Site of the Smith Mine Disaster, Red Lodge, Montana, USA
Site of the Smith Mine Disaster, Red Lodge, Montana, USA

Smith Mine Disaster

Mining DisastersMontana HistoryNational Register of Historic PlacesCoal MiningIndustrial Accidents
4 min read

The explosion was powerful enough to knock a 20-ton locomotive off its tracks a quarter mile from the blast origin. Yet at the mouth of Smith Mine No. 3, on the morning of February 27, 1943, nobody heard a thing. The devastation unfolded in silence above ground while 74 men died in the darkness below. It was a Saturday, which meant a short crew. Of the 77 miners who descended into the coal tunnels near Bearcreek, Montana that morning, only three would walk out alive. One rescue worker died shortly afterward, bringing the final toll to 74 souls lost in what remains the worst coal mining disaster in Montana history.

9:37 A.M.

At approximately 9:37 in the morning, methane gas that had accumulated in the mine found an ignition source. The United States Bureau of Mines investigation would later reveal troubling details: men were allowed to smoke underground, and blasting fuses were lit with matches. Any spark could have triggered the catastrophe. The Bureau's report determined that 30 men died instantly in the explosion itself. The remainder perished from injuries or suffocation as carbon monoxide and methane filled the tunnels. The blast occurred so deep underground that the surface remained oblivious to the horror unfolding below.

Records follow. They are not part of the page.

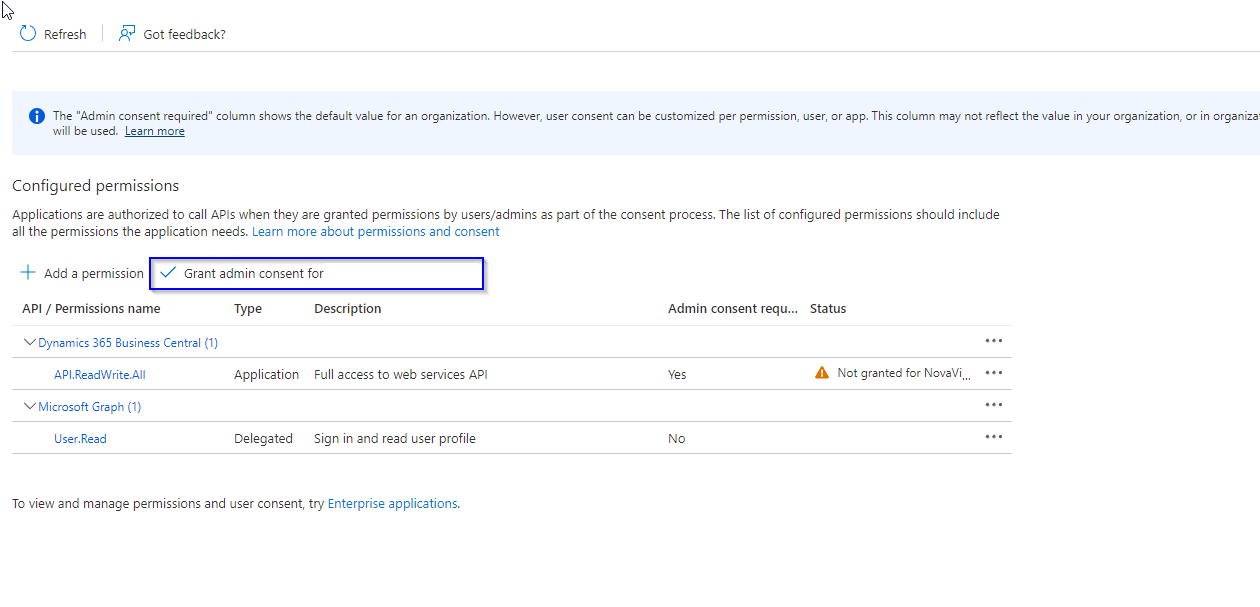1260x607 pixels.
Task: Click the Status column header
Action: click(x=828, y=309)
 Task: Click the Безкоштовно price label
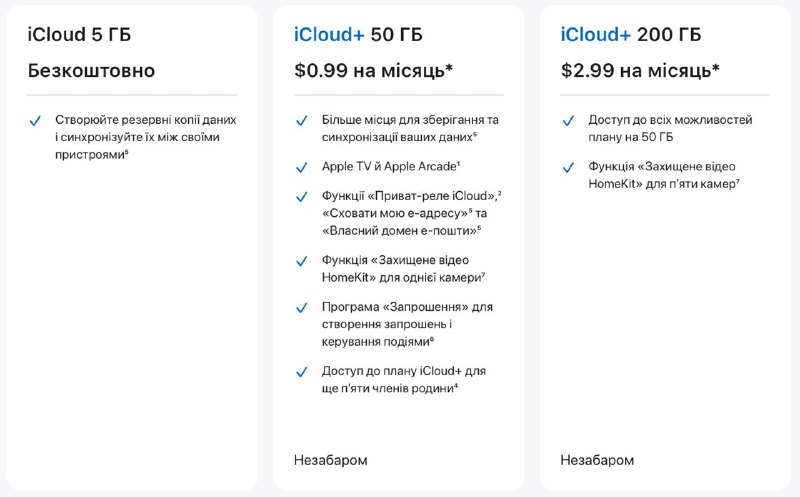[x=91, y=70]
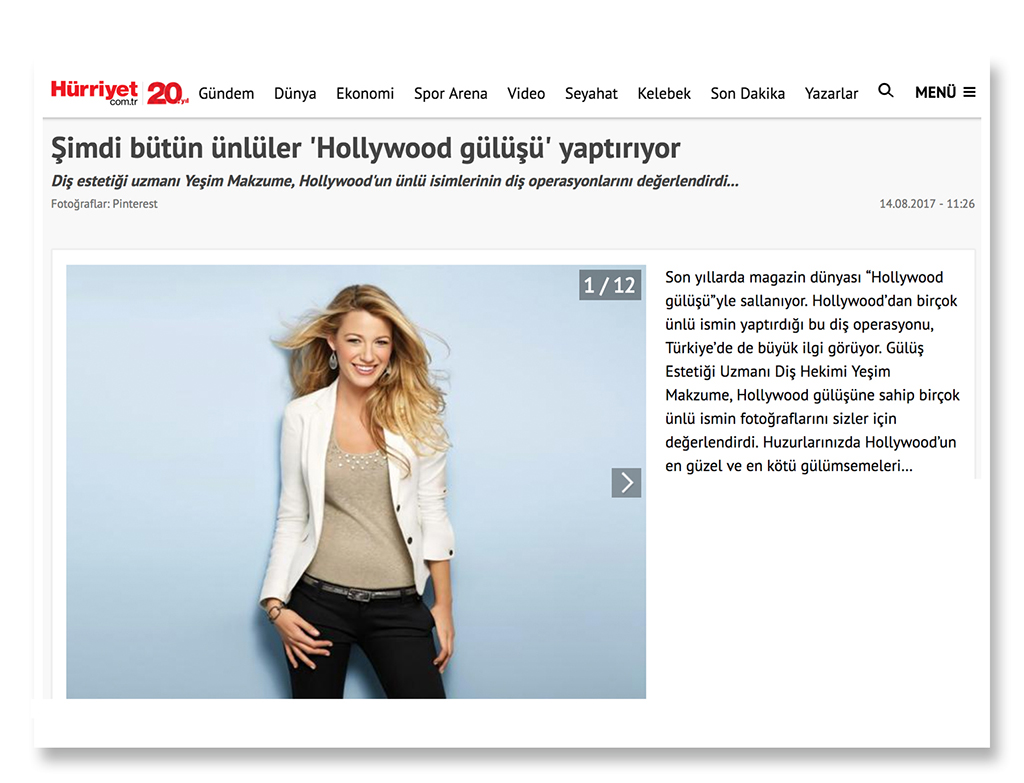Go to the Video section
Screen dimensions: 1024x783
coord(526,93)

Families went about their Saturday morning routines, unaware that their worlds had already ended.

The Darkness Underground

Smith Mine No. 3 sat between the small towns of Bearcreek and Washoe in Carbon County, near the Beartooth Mountains. The mine had operated for years, extracting coal from seams beneath the Montana prairie. That Saturday, the reduced weekend crew reported for work as usual. When the explosion ripped through the tunnels, those who survived the initial blast faced a race against time as toxic gases flooded the workings. Rescue crews mobilized, but the mine's depth and the spread of lethal gases made recovery operations dangerous and slow. All 74 bodies were eventually recovered from the tunnels. The mine never reopened. Its dark passages remain sealed, a tomb in all but name.

The Reckoning

Investigators pieced together the sequence of events. Methane, the deadly firedamp that has killed miners for centuries, had built up in the workings. Ventilation systems existed but proved inadequate against the invisible accumulation. The cause of ignition was never definitively established, though the evidence pointed toward human error compounded by lax safety practices. Men smoking in a methane-filled environment. Matches struck to light blasting fuses. Any of these could have provided the spark. The disaster ranked as the 43rd worst coal mining accident in American history according to the National Institute for Occupational Safety and Health, a grim position on a list that includes the 1907 Monongah catastrophe in West Virginia that killed 362.

What Remains

A highway plaque now stands near the sealed mine entrance, marking the spot where dozens of families lost fathers, husbands, brothers, and sons. Memorials rise in the cemeteries of Bearcreek and nearby Red Lodge, the Carbon County seat. The Smith Mine Historic District was listed on the National Register of Historic Places in 2009, preserving the site and its somber history. The disaster devastated the tight-knit communities that depended on the mine. Bearcreek never fully recovered from the loss of so many working-age men in a single morning. The population dwindled as families moved away and the mine stayed closed. The town survives today as a shadow of its former self, population measured in dozens rather than hundreds.

Silent Ground

The landscape around the former Smith Mine looks peaceful now. Rolling prairie stretches toward the Beartooth Range, and little visible evidence remains of the industrial operation that once employed much of the local population. But the memory persists. Every February 27th, the anniversary passes over Carbon County, and those who know the history remember the morning when an explosion that nobody heard changed everything. The three survivors carried their stories for the rest of their lives. The sealed mine keeps its secrets. The memorials stand in their cemeteries, listing the names of 74 men who went to work on a Saturday morning and never came home. Montana's worst coal mining disaster left no physical scar on the land, only an absence where families used to be.

From the Air

Located at 45.16N, 109.19W in Carbon County, Montana, between the small communities of Bearcreek and Red Lodge. The site lies in the foothills approaching the Beartooth Mountains to the southwest. Nearest significant airport is Billings Logan International (KBIL) approximately 60 miles north. From altitude, the area appears as open rangeland with scattered small settlements. The former mine site is not visually prominent but lies along the highway corridor between Bearcreek and Red Lodge.